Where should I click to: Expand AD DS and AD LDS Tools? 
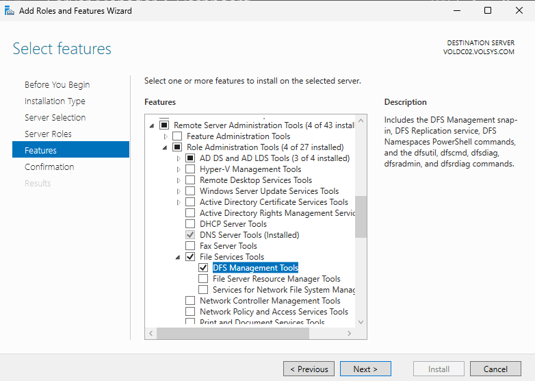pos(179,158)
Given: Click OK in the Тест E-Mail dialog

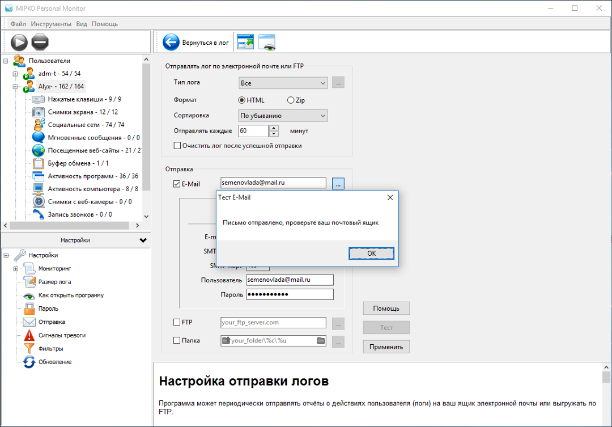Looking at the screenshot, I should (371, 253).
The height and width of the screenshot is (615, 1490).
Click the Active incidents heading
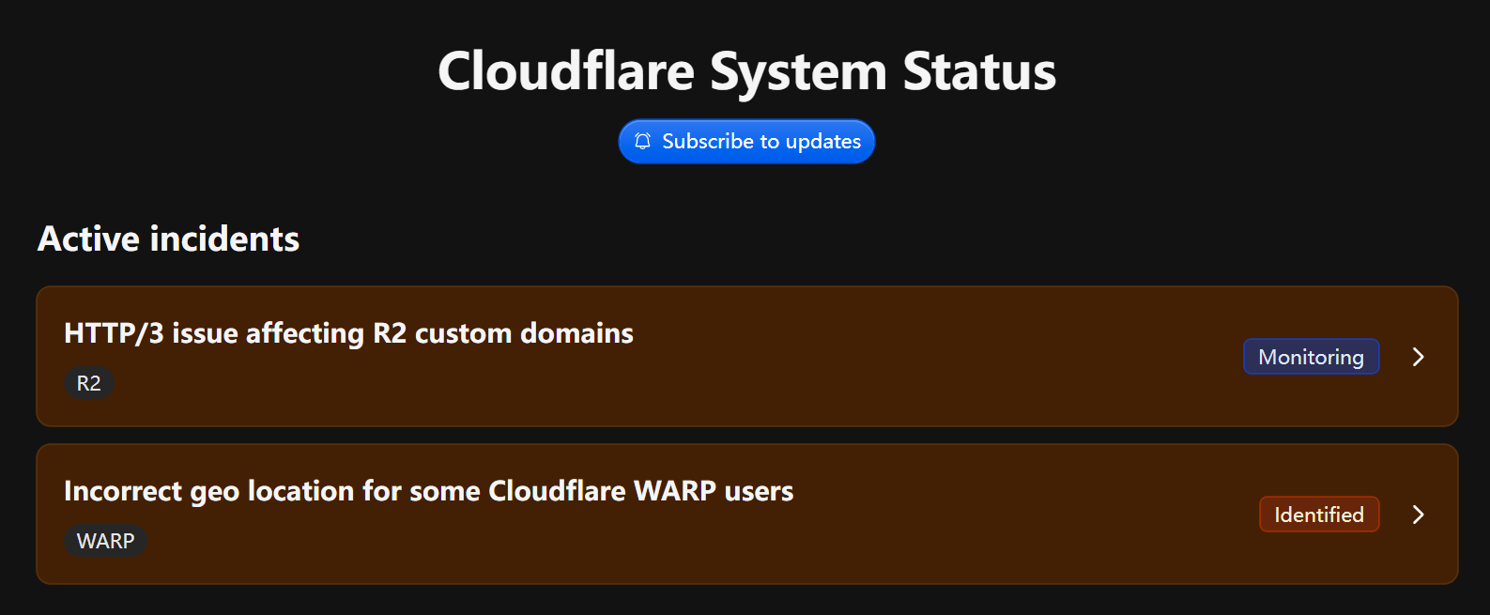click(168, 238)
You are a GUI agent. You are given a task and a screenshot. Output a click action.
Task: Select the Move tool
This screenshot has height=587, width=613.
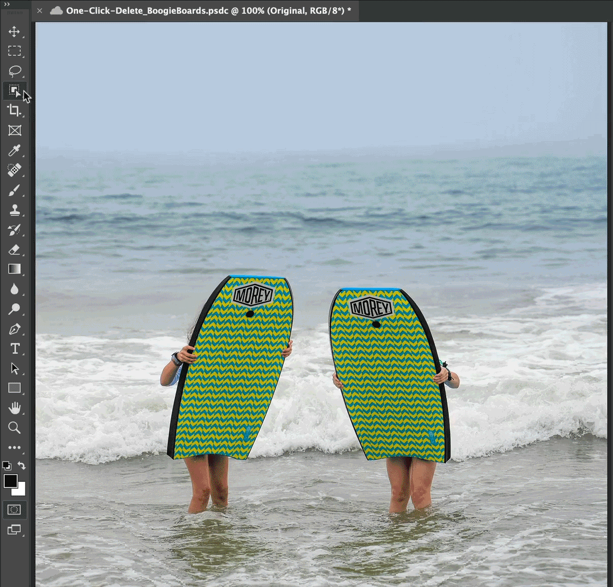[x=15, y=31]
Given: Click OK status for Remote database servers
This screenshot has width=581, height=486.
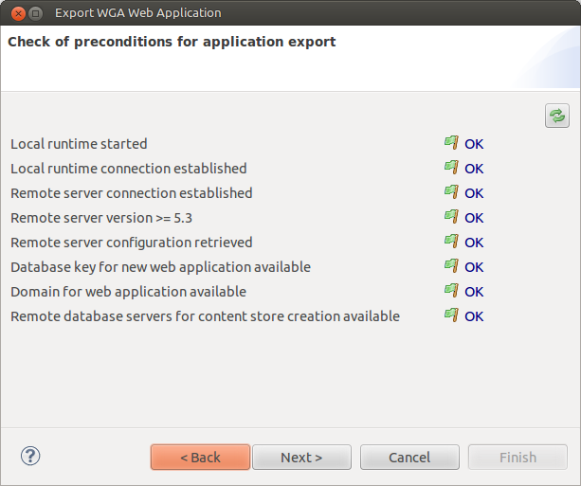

(Description of the task) Take every entry above and transcribe it exactly, with no pictures in the copy.

(Exercise solution)
Where should I click to: Expand AD DS and AD LDS Tools? 
pos(179,158)
Given: Click OK in the Тест E-Mail dialog

Looking at the screenshot, I should (371, 253).
The height and width of the screenshot is (615, 1490).
Click the Active incidents heading
click(168, 238)
You are a GUI agent. You are given a task and a screenshot. Output a click action.
Task: Select the Move tool
This screenshot has height=587, width=613.
[x=15, y=31]
Given: Click OK status for Remote database servers
This screenshot has width=581, height=486.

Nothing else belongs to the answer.